Caminé por las escaleras mecánicas para salir a la superficie y pillar un taxi. El taxista parecía majo, pero me monté en asiento de atrás, porque yo no me fiaba un pelo de los tíos de más de cuarenta que no fueran de mi familia. Le indiqué que me llevara a la calle de Toledo. No sé si estaba realmente lejos o no, pero el trayecto se me hizo corto. Mi madre me había hablado de un hostal económico y mono que estaba allí plantado, en pleno centro (más o menos, porque aún hoy no sé exactamente cuál es el centro del centro del país), y me metí en él de cabeza. La recepcionista me miró con pena cuando me entregó la llave de mi habitación. A las once y cuarto sonó mi móvil. Bien, mi contacto había encendido el teléfono.

-Hola, Cris- abrí la boca por primera vez en mucho rato, y me pareció que mi voz sonaba diáfana y pastosa, como si la hubieran metido en un sitio muy estrecho, o demasiado amplio.

-¿Clara? ¿Dónde estás? ¿Para qué me has llamado antes? ¿No estabas en clase?- me soltó todas aquellas preguntas como una metralleta, y con un tono muy serio. No era propio de ella, observé para mis adentros. Cris, o Ima, como la llamaba yo siempre, tenía la facultad de que generalmente solía ser una tía divertida, mi mejor amiga precisamente por eso, porque siempre me levantaba la moral. Al ver que no contestaba, insistió al otro lado de la línea, urgiéndome a responderle.

-Estoy en Madrid, Ima…- y me lancé a explicarle toda la historia, sentada en una esquina de la cama de colchón duro. Por una vez exterioricé lo aterrada, lo preocupada que estaba; y ella me escuchó sin reaccionar al principio, para luego salir con una respuesta muy lógica, pero que en mi estado de conmoción de hirió en lo más hondo.

-¿Y te crees que si, sus padres no lo han encontrado, vas a hacerlo tú? Seguramente ya habrán puesto a toda la policía en su busca. Miraré esta noche a ver si sale en el telediario…

-No sé, Ima, y no me importa el telediario. Pero tengo que buscarlo, tengo que hacer algo, o me volveré loca.

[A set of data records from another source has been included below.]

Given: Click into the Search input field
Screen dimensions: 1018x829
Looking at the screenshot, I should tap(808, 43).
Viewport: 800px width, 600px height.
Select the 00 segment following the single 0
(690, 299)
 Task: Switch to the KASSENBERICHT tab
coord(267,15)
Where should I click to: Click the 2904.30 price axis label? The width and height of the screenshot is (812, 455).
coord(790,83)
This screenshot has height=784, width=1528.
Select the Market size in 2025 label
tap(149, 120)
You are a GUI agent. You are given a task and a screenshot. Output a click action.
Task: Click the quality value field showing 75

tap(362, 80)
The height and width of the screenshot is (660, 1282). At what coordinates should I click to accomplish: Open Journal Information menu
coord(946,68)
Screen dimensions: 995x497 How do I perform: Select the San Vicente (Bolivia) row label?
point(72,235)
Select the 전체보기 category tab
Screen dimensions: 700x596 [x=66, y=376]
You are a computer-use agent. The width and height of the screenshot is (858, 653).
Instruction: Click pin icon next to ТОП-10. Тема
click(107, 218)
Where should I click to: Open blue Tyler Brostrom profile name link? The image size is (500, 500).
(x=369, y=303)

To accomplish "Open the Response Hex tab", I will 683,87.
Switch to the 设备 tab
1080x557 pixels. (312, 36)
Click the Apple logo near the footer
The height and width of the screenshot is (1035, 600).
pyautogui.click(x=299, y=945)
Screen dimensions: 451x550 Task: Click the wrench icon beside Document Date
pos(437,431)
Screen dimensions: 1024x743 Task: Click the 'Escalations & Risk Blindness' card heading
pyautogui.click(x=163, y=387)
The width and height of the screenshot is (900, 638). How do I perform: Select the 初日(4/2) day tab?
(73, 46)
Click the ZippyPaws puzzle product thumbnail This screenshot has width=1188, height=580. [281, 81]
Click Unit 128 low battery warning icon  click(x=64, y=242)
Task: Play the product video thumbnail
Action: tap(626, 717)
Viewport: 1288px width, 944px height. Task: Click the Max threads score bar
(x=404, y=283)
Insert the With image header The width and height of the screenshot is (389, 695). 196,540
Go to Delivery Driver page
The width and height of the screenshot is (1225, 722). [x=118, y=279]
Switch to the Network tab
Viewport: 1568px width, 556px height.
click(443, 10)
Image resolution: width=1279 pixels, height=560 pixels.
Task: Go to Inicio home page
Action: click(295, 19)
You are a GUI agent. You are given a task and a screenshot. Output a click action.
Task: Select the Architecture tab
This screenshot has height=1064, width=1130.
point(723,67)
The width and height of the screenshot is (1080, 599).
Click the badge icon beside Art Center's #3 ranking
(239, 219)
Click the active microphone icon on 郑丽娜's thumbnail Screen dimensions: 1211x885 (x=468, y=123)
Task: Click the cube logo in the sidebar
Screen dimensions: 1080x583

-¿Más?- intentó bromear mi amiga, pero al momento se dio cuenta de que yo no estaba para coñas. Con un suspiro, me deseó buena suerte y me anunció que tenía que volver a clase. La despedí y me apresuré a darme una ducha. Me pasé la mañana pululando por el hostal. La amable señora de la recepción definitivamente se apiadó de mí y me dio una muda para el día siguiente, y la llave de su baño privado. Me dijo que al menos no estaría con la ducha oxidada. Se lo agradecí con toda mi alma, y también el plano de la ciudad que me proporcionó junto con el de las líneas de metro. Salí y me compré unos sándwiches en un supermercado. Yo siempre comía de sándwich cuando no tenía otra cosa. Me gustaban, me sentía británica, como si fuera la hora del té, en lugar del segundo, cada vez más agonizante, que pasaba sin hacer nada. Puse a cargar el móvil, y en un acto de lúcida estupidez, se me ocurrió probar a ver si Ángel me cogía el teléfono. Su voz en el contestador, una simple grabación (“Hola, soy Ángel, haz de paciente después del -bip-”), me hizo llorar otra vez. Escucharle de nuevo hizo que todas mis células se estremecieran de terror. Me sentía como alguien en medio de la película de Saw, cualquiera de ellas. En completa y constante tensión. Para ahorrarme las malas vibraciones, me puse a estudiar el plano de Madrid. Ajá, calle de Toledo, muy céntrica… Y un montón de calles que me sonaban o en las que había estado. De pequeña, cuando mi padre vivía, veníamos a Madrid a visitar a una tía mía, que vivía cerca de la Puerta del Sol. En aquellos días se me había hecho tan fácil caminar por la capital, tan llevadero, tan divertido… Ahora se me hacía un mundo, agobiante, como si me hubieran dicho que tenía que recorrerme todo Estados Unidos en un día. Supongo que para Willie Fogg no habría problema. Intenté reírme de mi chiste pésimo, pero sonó como una sierra arañando una pared. El dolor de cabeza no remitía, así que, ahora sí, a salvo de las miradas censurantes de cualquier señora, me tomé el Ibuprofeno y me tumbé sobre la cama, en la que una pareja hubiera dado rienda suelta a su amor con toda comodidad. Intenté no pensar mucho en ello.